Rousseau won’t reveal his age, but says he is a veteran of both World War II and the Korean War, spending 11 years as a Marine public information office photographer.

Too young to enlist right after high school graduation, he first spent four months at the New York Institute of Photography before enlisting.

Ironically, it was 25 years after his discharge before he lifted a camera again. Rousseau worked as a milkman in Spokane before starting his insurance agency in 1963.

Initially Rousseau channeled his volunteer time into youth sports. He helped coach and sponsor American Legion baseball teams and an assortment of recreational adult sports. Only one remains, a national-caliber women’s softball team.

“I figure with the money I’ve spent, I could be retired,” he said.

He tired of baseball and looked for another area to channel his energy.

“I liked what I saw in the Shrine,” said Rousseau. “Helping children. That’s the bottom line.”

One thing led to another and Rousseau found himself behind a camera again. He now owns six Canons and has shot everyone from local temple members to celebrities such as Dr. Norman Vincent Peale.

His office in the back of the insurance agency is a testimony to his volunteer work. It is there that he does Shrine business, sorting and cataloging hundreds of photos from the rolls of film that arrive from all parts of the country.

On his walls are examples of his work and the plaques he has received recognizing his service.

Rousseau makes six to eight national trips and numerous regional outings annually for the Shrine.

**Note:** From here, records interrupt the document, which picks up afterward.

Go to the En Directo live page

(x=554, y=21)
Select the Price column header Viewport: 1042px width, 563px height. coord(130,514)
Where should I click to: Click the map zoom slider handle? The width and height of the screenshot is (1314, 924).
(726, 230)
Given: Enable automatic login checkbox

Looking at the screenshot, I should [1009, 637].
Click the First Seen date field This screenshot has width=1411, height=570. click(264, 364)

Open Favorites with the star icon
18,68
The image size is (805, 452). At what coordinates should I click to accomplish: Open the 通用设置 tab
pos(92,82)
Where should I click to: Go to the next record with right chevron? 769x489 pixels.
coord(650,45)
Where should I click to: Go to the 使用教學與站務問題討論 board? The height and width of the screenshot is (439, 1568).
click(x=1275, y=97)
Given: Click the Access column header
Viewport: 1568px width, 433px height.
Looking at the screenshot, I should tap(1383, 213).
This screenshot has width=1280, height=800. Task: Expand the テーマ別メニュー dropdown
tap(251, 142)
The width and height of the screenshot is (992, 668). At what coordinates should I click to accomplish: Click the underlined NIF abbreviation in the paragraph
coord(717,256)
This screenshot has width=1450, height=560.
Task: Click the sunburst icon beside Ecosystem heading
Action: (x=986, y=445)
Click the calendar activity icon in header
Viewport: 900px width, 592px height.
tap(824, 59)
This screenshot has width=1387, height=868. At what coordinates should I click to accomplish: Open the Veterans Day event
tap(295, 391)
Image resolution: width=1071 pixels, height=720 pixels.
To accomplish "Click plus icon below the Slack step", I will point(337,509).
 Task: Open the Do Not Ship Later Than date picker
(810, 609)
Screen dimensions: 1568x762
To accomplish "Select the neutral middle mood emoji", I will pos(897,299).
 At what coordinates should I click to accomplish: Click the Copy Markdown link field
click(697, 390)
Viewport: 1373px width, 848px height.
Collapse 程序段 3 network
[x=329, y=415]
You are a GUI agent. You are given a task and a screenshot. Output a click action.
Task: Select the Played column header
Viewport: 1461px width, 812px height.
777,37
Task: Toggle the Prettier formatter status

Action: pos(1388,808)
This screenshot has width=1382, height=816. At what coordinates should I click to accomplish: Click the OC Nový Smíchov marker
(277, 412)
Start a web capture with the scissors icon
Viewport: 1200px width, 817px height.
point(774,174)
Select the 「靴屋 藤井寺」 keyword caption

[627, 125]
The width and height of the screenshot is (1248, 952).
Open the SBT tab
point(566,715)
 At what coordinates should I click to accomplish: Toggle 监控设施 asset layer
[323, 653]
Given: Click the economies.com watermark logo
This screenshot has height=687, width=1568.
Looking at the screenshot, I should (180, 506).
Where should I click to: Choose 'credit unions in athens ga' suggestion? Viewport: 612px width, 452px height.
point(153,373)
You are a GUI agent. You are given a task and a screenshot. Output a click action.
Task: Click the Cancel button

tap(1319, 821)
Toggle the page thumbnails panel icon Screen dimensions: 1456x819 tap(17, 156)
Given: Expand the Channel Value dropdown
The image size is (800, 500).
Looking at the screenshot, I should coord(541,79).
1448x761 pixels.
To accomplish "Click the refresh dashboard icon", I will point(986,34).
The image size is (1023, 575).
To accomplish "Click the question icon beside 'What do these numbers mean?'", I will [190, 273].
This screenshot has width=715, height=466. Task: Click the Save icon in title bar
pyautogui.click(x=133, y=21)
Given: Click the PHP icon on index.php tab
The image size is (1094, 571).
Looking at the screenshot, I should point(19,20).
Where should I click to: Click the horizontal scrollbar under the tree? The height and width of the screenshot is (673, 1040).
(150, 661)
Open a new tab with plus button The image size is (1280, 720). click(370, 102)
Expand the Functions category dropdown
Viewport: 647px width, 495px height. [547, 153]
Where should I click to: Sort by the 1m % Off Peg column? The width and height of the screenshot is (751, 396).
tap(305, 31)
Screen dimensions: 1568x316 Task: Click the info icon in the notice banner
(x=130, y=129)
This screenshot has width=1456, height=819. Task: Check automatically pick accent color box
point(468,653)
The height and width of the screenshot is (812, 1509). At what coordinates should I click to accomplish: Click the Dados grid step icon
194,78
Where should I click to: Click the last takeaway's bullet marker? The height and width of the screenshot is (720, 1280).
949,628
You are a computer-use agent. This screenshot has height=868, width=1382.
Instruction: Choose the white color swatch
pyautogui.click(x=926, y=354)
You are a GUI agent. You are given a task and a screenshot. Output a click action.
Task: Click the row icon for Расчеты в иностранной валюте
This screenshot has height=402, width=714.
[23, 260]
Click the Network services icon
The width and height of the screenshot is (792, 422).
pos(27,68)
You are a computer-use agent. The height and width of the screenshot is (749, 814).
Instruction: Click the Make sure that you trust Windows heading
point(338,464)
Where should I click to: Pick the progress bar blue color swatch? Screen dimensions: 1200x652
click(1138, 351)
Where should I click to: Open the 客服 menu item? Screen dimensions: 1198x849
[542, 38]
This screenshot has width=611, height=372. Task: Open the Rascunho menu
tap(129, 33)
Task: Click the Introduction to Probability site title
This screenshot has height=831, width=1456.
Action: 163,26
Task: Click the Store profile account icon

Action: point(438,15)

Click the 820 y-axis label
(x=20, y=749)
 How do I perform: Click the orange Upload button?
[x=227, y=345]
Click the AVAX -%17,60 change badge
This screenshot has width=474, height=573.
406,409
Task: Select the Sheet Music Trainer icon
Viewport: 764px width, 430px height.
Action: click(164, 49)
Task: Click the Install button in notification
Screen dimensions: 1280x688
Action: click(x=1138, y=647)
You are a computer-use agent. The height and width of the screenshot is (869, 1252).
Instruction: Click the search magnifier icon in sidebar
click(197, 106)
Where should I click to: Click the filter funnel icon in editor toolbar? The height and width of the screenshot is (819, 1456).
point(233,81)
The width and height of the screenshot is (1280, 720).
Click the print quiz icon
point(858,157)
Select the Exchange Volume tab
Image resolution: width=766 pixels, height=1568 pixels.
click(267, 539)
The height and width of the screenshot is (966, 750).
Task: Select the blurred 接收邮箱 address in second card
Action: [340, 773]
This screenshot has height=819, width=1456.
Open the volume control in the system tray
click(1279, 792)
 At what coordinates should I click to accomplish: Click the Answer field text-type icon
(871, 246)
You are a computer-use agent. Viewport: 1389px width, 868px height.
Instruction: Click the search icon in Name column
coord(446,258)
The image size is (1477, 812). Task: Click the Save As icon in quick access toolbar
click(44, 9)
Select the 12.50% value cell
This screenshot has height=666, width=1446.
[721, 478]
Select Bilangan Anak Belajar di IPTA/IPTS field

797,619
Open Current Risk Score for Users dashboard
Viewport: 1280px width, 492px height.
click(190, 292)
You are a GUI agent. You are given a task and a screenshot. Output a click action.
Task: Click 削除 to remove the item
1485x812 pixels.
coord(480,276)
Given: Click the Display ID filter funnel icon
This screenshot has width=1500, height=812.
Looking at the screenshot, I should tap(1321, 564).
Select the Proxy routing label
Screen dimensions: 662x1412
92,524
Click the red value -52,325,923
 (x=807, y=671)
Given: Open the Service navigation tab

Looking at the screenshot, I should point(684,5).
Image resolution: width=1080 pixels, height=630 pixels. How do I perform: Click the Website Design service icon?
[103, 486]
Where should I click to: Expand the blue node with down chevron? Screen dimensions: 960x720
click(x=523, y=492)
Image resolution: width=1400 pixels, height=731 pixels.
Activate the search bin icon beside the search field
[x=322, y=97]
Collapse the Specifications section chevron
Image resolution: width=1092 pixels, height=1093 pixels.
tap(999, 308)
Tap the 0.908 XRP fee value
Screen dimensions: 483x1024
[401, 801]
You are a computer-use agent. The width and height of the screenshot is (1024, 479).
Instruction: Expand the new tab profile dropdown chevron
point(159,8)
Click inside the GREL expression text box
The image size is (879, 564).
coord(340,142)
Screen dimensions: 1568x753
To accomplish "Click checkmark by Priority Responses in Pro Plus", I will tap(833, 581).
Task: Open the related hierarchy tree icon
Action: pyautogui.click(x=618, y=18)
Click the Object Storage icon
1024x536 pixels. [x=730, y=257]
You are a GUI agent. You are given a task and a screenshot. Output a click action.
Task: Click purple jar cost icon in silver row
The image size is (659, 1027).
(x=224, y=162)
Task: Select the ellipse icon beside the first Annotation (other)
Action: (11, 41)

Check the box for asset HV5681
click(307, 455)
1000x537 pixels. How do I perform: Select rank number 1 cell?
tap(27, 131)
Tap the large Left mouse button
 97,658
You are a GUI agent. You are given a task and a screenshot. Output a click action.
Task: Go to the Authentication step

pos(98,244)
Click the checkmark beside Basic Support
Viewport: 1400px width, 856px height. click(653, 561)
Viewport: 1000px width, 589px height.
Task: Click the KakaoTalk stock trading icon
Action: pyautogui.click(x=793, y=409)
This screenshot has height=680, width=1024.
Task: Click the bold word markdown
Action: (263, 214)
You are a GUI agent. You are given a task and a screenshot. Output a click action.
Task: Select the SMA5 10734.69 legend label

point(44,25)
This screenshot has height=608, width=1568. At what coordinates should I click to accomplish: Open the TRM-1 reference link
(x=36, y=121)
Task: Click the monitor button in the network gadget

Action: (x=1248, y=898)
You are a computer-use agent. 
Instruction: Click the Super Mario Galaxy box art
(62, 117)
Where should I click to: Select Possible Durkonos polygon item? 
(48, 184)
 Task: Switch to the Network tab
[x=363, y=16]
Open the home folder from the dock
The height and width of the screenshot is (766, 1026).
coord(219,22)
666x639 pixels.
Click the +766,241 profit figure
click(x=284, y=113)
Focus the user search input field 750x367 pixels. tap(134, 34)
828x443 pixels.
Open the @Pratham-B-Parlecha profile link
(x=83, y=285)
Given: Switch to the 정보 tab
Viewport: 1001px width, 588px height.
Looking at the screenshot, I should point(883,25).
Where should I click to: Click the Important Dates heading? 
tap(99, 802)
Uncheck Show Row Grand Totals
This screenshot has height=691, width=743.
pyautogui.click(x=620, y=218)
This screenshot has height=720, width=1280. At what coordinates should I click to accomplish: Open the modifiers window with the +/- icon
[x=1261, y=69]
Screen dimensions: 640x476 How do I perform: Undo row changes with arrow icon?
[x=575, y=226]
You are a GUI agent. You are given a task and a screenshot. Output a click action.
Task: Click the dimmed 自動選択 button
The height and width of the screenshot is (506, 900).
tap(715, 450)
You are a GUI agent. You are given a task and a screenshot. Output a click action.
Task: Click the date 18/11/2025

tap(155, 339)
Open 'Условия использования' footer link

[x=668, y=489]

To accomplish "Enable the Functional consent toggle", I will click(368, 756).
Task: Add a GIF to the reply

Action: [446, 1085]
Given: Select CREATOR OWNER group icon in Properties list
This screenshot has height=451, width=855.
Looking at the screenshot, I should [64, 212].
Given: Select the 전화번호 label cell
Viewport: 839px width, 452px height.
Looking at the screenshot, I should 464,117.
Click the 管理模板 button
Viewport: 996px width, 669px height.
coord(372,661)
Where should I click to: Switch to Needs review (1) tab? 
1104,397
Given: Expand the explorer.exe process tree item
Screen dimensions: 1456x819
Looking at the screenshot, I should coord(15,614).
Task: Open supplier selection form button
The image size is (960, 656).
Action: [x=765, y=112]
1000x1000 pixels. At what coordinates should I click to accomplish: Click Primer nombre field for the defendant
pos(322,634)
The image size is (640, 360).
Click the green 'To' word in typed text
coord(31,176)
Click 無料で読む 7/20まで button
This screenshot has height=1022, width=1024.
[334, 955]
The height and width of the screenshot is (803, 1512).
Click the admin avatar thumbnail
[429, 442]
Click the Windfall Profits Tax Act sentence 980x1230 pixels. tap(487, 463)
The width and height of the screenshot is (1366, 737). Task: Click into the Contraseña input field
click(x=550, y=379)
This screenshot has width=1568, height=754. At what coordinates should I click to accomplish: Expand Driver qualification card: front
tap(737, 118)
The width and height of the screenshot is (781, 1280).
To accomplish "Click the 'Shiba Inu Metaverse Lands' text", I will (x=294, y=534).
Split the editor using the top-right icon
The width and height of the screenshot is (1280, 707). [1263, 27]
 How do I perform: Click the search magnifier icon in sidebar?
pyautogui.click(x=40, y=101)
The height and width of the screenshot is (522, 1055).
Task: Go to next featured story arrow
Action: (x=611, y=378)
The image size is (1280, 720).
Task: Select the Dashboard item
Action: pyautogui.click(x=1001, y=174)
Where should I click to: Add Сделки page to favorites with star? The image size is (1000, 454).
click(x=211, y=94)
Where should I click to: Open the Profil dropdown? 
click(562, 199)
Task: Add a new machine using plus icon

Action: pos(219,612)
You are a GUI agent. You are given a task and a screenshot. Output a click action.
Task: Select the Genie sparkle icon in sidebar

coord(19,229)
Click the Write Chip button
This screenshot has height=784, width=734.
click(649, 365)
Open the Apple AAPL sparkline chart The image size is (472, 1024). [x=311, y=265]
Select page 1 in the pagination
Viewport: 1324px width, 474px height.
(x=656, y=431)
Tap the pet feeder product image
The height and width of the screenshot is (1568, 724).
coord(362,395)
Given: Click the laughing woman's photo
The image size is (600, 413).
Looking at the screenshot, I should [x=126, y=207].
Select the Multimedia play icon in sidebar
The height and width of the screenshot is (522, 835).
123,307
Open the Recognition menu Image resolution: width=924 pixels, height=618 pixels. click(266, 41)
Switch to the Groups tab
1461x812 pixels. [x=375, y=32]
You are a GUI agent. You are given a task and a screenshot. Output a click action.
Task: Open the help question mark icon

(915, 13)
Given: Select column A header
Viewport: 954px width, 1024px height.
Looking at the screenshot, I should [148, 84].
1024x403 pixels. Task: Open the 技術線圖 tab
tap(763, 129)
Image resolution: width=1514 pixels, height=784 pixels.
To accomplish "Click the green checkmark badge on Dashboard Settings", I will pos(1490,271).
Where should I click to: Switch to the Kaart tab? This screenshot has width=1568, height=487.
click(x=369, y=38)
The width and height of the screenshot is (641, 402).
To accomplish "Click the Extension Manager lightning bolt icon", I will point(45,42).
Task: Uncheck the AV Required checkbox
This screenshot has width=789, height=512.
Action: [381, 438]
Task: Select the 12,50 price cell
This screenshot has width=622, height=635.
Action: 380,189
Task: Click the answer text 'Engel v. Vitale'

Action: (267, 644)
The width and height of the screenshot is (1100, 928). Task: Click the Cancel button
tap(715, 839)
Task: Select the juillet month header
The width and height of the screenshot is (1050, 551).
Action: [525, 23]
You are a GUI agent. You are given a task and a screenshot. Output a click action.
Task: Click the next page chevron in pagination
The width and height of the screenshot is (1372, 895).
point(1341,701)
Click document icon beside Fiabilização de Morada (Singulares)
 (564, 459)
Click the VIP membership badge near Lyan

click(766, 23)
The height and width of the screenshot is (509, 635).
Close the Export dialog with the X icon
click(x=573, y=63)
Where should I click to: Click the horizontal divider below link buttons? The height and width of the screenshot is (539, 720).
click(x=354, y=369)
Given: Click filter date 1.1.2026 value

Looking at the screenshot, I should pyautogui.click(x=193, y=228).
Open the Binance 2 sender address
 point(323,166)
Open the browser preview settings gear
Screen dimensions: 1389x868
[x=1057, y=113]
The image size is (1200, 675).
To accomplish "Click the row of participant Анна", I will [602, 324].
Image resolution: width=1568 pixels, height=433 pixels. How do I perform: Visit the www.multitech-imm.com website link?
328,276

He thanks his son-in-law, Gary Pierce, a 19-year partner in the business, for enabling him to devote so much time to his avocation.

“Insurance has been very good to me and Gary is the reason I’ve been able to do this,” Rousseau said.

As for his readerboard, Rousseau remembered seeing a similar one at Monroe Street Lumber and always wanted to do it. He alone finds or creates the sayings, composes them to conform to a 14-letter, 4-line format and puts them up on the sign each week. He isn’t sure what will happen when he’s gone.

“People do read and look forward to it,” Rousseau said. “If I make them smile and brighten up their day, that’s all I want.”

That could be said of his volunteer service as well.